TEKS BACAAN
+ + + + +

CIANJUR,- Komisioner Komisi Pemilihan Umum Kabupaten Cianjur tertanggal 21 Februari 2023, dengan nomor surat : 196/HK.06.4-SD/3203/2023 perihal : tindak lanjut klarifikasi dan verifikasi Dugaan pelanggaran Kode Etik, Kode perilaku, sumpah/janji, dan/atau Pakta Integritas Anggota PPK untuk Pemilu Tahun 2024.
Didalam Keputusan KPU RI Nomor 337/HK.06.2-Kpt/01/KPU/VII/2020 Tentang Pedoman Teknis Penanganan Pelanggaran Kode Etik, Kode Perilaku, Sumpah/Janji, Dan/Atau Pakta Integritas Anggota PPK, PPS, dan KPPS.
Dijelaskan bahwa dalam penanganan adanya dugaan pelanggaran KPU harus melewati mekanisme yang sangat panjang.
Dalam aturan KPU Nomor 337 disebutkan bahwa harus ada pengadu dan/atau pelapor, kemudian harus memastikan dan memeriksa kelengkapan berkas, harus meminta verifikasi dan klarifikasi kemudian di kuatkan dengan alat bukti yang kuat.

+ + + + +

BARIS DATA

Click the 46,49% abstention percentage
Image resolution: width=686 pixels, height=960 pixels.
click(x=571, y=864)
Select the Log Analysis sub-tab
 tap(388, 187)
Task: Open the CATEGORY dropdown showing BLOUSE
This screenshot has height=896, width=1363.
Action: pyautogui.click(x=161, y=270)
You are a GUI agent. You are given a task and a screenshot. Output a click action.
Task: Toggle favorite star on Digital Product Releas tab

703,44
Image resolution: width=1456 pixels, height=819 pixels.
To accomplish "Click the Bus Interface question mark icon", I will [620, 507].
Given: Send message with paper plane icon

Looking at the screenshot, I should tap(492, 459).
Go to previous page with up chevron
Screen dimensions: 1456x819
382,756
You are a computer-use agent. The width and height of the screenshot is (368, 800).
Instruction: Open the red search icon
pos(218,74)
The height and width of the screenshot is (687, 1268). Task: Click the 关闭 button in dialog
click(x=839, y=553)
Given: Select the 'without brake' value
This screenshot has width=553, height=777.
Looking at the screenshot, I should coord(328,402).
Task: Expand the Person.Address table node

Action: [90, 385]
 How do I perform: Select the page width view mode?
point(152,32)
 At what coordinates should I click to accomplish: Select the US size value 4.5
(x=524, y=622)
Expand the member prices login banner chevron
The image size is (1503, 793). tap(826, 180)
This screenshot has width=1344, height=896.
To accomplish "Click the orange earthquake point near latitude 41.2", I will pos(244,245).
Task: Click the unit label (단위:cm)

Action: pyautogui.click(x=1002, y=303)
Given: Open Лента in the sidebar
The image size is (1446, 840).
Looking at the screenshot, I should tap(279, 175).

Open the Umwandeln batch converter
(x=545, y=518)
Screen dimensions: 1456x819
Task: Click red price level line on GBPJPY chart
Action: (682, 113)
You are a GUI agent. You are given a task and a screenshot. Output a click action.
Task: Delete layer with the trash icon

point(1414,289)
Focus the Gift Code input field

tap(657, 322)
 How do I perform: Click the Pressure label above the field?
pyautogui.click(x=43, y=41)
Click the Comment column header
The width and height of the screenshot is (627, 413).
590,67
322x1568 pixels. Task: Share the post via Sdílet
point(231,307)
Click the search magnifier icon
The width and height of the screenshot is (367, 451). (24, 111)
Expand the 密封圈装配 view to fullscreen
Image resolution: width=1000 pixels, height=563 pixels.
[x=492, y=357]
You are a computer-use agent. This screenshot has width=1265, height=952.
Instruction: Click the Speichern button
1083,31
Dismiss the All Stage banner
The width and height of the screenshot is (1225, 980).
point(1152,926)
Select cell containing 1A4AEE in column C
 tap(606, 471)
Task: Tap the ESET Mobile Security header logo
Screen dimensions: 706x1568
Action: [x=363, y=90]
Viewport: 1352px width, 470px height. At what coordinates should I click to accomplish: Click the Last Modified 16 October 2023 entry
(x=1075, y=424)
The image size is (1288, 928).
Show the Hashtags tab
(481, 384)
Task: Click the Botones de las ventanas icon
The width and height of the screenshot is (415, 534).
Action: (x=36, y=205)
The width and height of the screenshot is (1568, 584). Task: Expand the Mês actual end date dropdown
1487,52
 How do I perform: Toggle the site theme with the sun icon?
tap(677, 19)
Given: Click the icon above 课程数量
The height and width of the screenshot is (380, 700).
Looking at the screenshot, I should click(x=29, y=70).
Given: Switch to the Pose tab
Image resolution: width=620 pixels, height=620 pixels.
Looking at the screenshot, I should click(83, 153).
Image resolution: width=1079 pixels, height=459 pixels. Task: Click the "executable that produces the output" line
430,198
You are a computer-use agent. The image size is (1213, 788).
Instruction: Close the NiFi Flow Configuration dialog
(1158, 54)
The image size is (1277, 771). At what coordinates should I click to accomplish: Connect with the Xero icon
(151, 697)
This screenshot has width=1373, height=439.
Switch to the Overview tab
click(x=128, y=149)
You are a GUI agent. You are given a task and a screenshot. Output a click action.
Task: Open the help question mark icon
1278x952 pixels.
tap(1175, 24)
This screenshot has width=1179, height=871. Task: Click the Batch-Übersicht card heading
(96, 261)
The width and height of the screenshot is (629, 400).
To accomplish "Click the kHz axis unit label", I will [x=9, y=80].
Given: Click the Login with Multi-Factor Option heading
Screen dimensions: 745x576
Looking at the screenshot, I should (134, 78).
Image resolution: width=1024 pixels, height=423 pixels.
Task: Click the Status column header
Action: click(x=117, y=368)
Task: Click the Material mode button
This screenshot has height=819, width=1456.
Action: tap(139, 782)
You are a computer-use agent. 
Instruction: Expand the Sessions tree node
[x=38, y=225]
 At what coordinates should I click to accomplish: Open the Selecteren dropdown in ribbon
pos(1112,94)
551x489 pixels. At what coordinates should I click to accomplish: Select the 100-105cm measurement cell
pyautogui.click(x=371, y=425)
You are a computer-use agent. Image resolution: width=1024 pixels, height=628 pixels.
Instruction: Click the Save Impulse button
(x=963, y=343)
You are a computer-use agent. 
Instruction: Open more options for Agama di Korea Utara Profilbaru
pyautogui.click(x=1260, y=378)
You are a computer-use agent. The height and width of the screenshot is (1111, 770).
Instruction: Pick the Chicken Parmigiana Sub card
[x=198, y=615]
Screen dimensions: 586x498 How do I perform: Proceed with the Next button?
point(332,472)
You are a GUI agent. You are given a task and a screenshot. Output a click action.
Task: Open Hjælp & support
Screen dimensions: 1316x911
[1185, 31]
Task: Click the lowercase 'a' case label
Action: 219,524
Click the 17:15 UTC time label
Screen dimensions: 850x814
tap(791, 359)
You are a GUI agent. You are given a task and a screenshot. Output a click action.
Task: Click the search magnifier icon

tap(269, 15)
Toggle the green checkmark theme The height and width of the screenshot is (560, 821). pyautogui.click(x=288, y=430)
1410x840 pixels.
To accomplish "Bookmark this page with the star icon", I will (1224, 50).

+ + + + +

YANG DIMINTA
- 1) Menurut teks tentang KPU Cianjur, surat Komisioner KPU Kabupaten Cianjur itu bertanggal berapa?
- 2) Salin tanpa diubah bagian teks tentang KPU Cianjur dari "CIANJUR,- Komisioner Komisi" sampai "yang sangat panjang.".

HASIL LATIHAN
- 1) 21 Februari 2023

- 2)
CIANJUR,- Komisioner Komisi Pemilihan Umum Kabupaten Cianjur tertanggal 21 Februari 2023, dengan nomor surat : 196/HK.06.4-SD/3203/2023 perihal : tindak lanjut klarifikasi dan verifikasi Dugaan pelanggaran Kode Etik, Kode perilaku, sumpah/janji, dan/atau Pakta Integritas Anggota PPK untuk Pemilu Tahun 2024.
Didalam Keputusan KPU RI Nomor 337/HK.06.2-Kpt/01/KPU/VII/2020 Tentang Pedoman Teknis Penanganan Pelanggaran Kode Etik, Kode Perilaku, Sumpah/Janji, Dan/Atau Pakta Integritas Anggota PPK, PPS, dan KPPS.
Dijelaskan bahwa dalam penanganan adanya dugaan pelanggaran KPU harus melewati mekanisme yang sangat panjang.